• **Exercise requirements**
Scan the lines below for the string "will" and copy every one that has it.

(Records contained in a dataset)
********

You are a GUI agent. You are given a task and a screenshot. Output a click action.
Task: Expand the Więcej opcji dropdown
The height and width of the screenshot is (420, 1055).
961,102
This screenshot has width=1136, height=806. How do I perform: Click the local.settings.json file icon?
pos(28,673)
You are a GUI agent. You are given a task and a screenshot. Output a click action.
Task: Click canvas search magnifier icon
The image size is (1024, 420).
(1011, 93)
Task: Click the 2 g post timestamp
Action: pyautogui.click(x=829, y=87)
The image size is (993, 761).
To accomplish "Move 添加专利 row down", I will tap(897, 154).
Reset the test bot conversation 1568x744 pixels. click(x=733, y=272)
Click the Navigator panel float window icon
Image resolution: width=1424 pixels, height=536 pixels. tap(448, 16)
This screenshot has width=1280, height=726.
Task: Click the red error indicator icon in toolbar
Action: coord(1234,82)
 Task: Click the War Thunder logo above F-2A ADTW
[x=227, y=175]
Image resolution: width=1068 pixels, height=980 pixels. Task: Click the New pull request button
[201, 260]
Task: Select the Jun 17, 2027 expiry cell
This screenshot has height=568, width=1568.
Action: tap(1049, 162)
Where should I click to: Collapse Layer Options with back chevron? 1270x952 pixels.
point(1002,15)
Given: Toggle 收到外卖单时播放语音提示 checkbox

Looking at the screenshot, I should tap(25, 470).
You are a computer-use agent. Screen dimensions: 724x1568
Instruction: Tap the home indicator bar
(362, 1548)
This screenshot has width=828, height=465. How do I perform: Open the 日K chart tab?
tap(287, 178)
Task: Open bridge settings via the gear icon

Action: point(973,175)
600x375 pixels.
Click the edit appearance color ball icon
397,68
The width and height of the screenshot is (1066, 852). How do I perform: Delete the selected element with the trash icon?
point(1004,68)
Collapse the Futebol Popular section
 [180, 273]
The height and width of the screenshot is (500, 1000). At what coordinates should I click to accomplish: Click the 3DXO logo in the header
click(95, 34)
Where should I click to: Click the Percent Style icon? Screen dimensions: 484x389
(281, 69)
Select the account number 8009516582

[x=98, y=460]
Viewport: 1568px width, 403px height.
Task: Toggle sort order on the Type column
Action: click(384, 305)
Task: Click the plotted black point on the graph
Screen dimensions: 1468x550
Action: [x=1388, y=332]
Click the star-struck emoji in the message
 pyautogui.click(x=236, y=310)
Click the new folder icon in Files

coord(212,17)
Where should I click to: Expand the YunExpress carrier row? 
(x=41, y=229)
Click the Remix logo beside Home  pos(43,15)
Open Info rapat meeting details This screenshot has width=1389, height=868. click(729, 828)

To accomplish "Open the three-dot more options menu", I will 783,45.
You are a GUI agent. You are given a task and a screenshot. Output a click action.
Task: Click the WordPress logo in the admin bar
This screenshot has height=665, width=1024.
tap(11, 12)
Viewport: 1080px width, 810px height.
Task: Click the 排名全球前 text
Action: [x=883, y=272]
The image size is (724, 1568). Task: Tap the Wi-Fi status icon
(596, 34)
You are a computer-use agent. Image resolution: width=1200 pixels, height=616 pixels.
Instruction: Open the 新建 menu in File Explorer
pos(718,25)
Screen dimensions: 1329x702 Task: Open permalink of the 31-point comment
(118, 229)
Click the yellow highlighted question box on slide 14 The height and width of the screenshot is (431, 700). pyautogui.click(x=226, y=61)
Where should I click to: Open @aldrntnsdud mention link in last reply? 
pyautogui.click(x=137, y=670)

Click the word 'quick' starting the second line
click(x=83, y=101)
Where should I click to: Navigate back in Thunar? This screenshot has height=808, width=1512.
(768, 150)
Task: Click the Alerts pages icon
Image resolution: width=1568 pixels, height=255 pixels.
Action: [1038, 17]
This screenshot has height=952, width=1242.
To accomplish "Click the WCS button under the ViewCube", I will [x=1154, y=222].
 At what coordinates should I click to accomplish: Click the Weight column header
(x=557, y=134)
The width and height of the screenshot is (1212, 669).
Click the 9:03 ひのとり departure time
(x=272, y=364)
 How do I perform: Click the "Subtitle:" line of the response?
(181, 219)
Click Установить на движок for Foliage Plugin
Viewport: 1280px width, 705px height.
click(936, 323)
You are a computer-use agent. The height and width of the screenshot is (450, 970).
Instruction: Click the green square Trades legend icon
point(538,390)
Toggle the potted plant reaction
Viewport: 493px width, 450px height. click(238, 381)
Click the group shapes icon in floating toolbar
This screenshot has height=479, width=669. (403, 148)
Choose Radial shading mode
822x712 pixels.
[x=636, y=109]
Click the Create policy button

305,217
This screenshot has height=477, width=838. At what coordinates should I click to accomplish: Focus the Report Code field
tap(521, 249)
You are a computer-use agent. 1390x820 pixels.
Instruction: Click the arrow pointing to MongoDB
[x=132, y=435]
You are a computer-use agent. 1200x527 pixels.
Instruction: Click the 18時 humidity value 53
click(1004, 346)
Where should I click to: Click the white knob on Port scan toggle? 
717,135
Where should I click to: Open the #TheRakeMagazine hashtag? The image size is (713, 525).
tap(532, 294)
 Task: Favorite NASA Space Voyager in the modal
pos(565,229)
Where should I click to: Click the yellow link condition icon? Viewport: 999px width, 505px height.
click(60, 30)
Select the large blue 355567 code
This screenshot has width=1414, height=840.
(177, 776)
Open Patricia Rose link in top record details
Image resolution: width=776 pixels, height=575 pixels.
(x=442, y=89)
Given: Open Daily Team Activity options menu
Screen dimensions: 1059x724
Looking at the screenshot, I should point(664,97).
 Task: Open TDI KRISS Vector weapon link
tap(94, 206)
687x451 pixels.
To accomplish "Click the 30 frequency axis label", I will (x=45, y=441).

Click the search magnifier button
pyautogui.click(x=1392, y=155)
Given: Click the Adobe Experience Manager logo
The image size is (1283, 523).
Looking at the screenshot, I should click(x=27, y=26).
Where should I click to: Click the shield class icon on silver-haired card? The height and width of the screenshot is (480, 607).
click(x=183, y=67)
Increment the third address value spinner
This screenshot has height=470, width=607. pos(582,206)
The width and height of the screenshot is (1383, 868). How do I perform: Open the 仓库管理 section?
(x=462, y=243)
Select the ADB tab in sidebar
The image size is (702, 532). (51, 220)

********

• **Answer**
To accomplish "Move 添加专利 row down", I will tap(897, 154).
To accomplish "Open the three-dot more options menu", I will 783,45.
To accomplish "Click the WCS button under the ViewCube", I will [x=1154, y=222].
To accomplish "Click the 30 frequency axis label", I will (x=45, y=441).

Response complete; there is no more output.